American Eagle sales dropped during Christmas shopping season
After a strong start to the Christmas shopping season over Thanksgiving weekend, sales at clothing retailer American Eagle Outfitters Inc. fizzled through December.
Those weak sales led American Eagle and several other retail chains to slash profit forecasts in their fiscal fourth quarters, which include the critical holiday shopping season when stores can make up to 40 percent of their annual sales.
The holiday season was challenging because many Americans still were contending with the effects of a shaky economic recovery. Weather was an issue, as snowstorms across the country kept some shoppers home. And the season was six days shorter, which meant less time for people to shop.

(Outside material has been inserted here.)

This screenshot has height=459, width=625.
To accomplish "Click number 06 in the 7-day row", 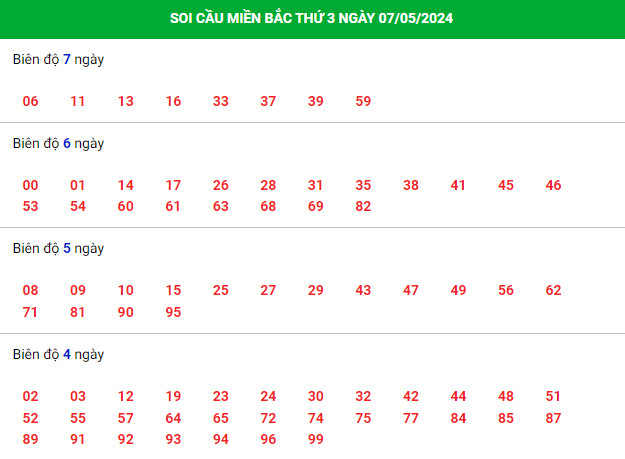I will click(x=30, y=101).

Retailers discounted early and often to get shoppers into stores. In fact, it was common to see sales of 50 percent off a store's entire stock of clothes during the final days of the season. It appears that the discounts got people to spend — sales for November and December rose a better-than-expected 2.7 percent to $265.9 billion, according to data tracker ShopperTrak. But the deep price cuts ate away at retailers' profits.
South Side-based American Eagle said on Thursday that revenue for the nine weeks ended Jan. 4 dropped 2 percent to $882 million, compared with $904 million for the nine weeks ended Dec. 29, 2012.

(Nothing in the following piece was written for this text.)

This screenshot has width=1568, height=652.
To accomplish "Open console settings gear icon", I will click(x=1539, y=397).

Results comparing stores open at least a year were even worse, dropping 7 percent.
“Following a solid Thanksgiving weekend, traffic and sales through Christmas week were on the low end of our expectations and the retail environment was highly promotional, pressuring margins,” CEO Robert Hanson said in a statement in which the company warned investors that its fourth-quarter profit would be at the bottom end of its previous guidance.
American Eagle expects its fourth-quarter net income to be 26 cents a share, excluding one-time charges. In the same period last year, American Eagle reported adjusted net income of 55 cents a share. The company will report financial results for the fourth quarter on March 11.
On Wall Street, the company's shares closed at $15.34, up 31 cents a share.
Bed Bath & Beyond Inc., a Union, N.J., company that owns Cost Plus World Market and Bed Bath & Beyond, this week lowered its earnings forecast for the fiscal fourth quarter and full year that ends early after its third-quarter results missed analysts' expectations. And Pier 1 Imports Inc., a Fort Worth, Texas-based chain that sells home decor, on Thursday downgraded its earnings forecast for the fiscal fourth quarter and full year, citing a disappointing December.
All told, Ken Perkins, president of RetailMetrics LLC, a research firm, said fourth-quarter earnings growth for the 120 stores he tracks are expected to be up 1.2 percent, the weakest performance since the 6.7 percent drop seen in the second quarter of 2009 when the economy was just coming out of the recession.
“This was a holiday season that most stores would like to forget,” he said.